Search This Blog

Saturday, August 30, 2014

1A: Nancy Mairs (b. July 23, 1943)


To learn more about Mairs go to her official website: http://nancymairs.com/  Her biography can be found here.  Follow this link to see a good video with Mairs. To learn more about Multiple Sclerosis, go to the National Multiple Sclerosis Society and Mayo Clinic pages.

& Thou Shalt Honor: Nancy Mairs Interview with PBS Tucson

Nancy Mairs and her husband George Mairs were interviewed by Dale Bell of PBS Tucson. Original Airdate: August 2, 1995. Nancy Mairs' s response follows.

Nothing is straightforward.

Confinement is a curse; confinement is a blessing. Oh I hate the limitations. There are specific parts of limitations that I especially hate. I was always a walker, and I just miss being able to get up and take off and walk somewhere. Probably the greatest source of pain has been that I can't be with my grandchildren the way I want to be. You know, I can sit and look at them, but I can't pick them up, I can't cuddle them, I can't run around after them, I can't take care of them.

If I want to make things easy and comfortable for everybody, the only thing I should do is die.

Interestingly I've started doing it in dreams. I've started dreaming about them a lot as though, perhaps that was a way of acting on my desires, since I no longer had a way of doing so in my conscious life so I could do it in my dream life. But it's a blessing also, because that very sitting -- I say I sit and look at my grandchildren, that way I see them in a way that perhaps nobody else does.

You know, if things are flashing by you, you don't have time to contemplate them and cherish them, you don't know that you're not doing it.

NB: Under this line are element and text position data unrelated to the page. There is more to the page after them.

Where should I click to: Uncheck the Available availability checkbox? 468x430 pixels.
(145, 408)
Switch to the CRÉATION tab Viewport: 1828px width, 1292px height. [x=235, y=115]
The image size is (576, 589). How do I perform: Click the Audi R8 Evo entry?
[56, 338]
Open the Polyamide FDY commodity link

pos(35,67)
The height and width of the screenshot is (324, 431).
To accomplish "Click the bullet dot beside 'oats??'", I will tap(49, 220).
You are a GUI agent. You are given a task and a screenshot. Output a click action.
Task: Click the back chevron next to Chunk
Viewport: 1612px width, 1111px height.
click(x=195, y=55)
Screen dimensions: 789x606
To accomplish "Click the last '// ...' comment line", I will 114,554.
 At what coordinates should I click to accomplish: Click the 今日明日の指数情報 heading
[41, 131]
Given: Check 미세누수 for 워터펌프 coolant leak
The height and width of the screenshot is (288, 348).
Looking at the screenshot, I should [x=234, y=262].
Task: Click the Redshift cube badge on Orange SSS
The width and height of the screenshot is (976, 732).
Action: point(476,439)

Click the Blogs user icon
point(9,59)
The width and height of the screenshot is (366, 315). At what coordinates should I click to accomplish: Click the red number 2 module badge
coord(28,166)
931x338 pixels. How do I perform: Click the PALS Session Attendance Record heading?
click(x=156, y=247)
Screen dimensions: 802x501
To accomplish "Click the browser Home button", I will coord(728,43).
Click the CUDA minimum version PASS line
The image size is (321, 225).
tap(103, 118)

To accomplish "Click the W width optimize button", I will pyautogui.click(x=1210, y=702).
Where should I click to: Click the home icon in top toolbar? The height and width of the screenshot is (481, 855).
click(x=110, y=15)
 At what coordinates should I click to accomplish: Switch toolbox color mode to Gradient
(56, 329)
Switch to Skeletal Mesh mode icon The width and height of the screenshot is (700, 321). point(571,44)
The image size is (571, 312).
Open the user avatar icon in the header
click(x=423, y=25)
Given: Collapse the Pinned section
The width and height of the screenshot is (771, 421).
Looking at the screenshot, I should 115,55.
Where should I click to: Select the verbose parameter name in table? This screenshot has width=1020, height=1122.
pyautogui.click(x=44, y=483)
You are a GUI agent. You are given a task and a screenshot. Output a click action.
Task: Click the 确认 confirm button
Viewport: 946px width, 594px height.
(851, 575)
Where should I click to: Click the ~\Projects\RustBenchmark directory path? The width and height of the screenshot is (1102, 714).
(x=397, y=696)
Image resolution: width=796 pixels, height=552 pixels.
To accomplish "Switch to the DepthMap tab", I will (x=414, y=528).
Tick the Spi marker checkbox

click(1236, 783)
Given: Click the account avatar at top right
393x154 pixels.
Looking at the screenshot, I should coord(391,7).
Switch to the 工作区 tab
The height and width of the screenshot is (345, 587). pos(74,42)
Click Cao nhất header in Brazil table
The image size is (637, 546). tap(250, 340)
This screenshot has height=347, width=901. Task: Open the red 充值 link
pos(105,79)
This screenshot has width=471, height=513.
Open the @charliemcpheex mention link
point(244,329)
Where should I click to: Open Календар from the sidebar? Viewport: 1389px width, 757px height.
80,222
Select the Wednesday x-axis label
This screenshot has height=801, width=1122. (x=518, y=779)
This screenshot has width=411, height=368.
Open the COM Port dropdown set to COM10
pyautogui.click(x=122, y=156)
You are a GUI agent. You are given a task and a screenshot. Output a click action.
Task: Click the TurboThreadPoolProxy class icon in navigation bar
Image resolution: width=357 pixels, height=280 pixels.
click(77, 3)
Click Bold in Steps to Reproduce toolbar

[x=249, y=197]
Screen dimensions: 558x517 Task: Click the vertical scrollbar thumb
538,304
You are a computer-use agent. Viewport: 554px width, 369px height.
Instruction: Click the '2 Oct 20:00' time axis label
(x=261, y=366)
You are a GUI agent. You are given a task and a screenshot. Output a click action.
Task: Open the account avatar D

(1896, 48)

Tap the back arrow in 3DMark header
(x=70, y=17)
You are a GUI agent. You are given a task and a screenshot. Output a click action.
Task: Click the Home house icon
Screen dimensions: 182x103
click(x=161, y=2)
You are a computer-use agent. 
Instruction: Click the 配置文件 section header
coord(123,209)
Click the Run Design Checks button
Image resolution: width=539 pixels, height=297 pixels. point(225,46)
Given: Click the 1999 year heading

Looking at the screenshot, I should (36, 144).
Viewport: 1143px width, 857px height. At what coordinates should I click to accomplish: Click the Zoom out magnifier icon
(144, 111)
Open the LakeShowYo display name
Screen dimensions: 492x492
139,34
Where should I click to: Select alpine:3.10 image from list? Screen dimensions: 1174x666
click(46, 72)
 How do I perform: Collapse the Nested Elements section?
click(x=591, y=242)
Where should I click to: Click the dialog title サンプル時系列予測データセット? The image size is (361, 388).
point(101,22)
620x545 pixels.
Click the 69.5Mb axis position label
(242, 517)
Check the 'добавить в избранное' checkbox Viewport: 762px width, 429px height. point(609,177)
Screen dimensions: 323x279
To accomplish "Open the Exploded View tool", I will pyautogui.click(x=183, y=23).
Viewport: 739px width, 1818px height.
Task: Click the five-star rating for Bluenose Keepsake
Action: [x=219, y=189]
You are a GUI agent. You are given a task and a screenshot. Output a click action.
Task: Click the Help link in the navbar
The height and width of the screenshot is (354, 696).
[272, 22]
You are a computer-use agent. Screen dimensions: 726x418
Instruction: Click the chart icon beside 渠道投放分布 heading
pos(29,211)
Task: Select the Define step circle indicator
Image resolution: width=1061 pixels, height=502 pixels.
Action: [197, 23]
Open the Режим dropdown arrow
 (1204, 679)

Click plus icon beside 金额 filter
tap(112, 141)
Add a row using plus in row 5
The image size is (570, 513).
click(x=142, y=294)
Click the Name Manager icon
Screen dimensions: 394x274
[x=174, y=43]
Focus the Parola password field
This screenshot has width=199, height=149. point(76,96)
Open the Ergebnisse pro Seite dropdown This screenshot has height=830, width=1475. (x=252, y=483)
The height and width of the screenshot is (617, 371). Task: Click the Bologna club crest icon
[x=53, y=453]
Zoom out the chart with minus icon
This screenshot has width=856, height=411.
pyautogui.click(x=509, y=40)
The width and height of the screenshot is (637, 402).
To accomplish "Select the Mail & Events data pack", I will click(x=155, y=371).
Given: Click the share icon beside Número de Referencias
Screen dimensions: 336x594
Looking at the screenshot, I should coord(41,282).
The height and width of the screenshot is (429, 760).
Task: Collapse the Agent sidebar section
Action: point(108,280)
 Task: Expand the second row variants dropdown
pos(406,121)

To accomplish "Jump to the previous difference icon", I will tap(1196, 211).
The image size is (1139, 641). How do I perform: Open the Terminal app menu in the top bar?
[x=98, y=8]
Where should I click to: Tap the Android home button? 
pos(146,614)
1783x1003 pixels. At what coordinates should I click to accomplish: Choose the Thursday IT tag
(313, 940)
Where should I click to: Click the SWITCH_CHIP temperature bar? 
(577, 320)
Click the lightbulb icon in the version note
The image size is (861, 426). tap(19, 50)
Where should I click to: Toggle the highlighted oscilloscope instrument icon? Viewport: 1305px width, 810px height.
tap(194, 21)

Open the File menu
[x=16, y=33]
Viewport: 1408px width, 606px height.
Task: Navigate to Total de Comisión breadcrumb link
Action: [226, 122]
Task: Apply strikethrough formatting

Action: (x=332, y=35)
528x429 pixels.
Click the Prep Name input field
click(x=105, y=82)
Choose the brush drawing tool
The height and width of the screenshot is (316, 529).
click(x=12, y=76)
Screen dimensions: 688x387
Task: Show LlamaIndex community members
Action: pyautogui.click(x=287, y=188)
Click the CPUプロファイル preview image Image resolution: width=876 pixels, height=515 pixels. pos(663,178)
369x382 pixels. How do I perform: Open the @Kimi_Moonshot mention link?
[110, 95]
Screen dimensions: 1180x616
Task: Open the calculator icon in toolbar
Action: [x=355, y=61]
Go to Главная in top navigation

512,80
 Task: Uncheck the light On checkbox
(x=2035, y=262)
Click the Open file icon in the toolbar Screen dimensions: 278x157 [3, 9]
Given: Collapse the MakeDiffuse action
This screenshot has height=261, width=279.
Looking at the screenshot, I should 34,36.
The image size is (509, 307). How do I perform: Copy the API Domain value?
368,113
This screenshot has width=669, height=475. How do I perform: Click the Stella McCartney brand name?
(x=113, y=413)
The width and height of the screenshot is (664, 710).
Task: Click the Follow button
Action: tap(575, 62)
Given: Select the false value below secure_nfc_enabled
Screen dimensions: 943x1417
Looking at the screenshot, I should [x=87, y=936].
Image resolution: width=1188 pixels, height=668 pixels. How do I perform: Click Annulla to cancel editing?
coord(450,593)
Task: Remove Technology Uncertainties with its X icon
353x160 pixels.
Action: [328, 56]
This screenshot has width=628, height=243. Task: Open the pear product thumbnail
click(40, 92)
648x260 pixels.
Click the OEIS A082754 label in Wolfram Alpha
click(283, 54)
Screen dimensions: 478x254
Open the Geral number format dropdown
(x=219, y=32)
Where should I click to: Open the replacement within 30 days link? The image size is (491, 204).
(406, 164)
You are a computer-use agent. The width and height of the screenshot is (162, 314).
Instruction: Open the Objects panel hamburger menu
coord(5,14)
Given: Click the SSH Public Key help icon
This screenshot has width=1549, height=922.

And that's part of the reason why I refer to people that other people may refer to as able-bodied, as non-disabled. Because they lack disability. They have a whole element in their lives that they lack. And I have that element in my life. Because I wasn't born disabled, I also have grounds for comparison. I started my life as a non-disabled person, and I know my losses very sharply -- very painfully -- but I also know my gains.

I don't know whether my relationship with George is unique, because I have no grounds for comparison. In other words, every relationship is by definition unique. But I think there are some unusual aspects judging from my observation of other people's relationships. And I've often tried to characterize it without making it sound ideal in some way. It's ordinary. It's just the way we are. Other people however, tend to respond, well, very warmly to it; as if they took reassurance from it; as if they took strength from it.

Although my wedding day is sort of a blur, we must have pledged to love and honor each other, because that's in the traditional marriage ceremony. I'm sure that I at least, I can't speak for George, that I had no idea what I was pledging to do. I wonder if anybody ever does.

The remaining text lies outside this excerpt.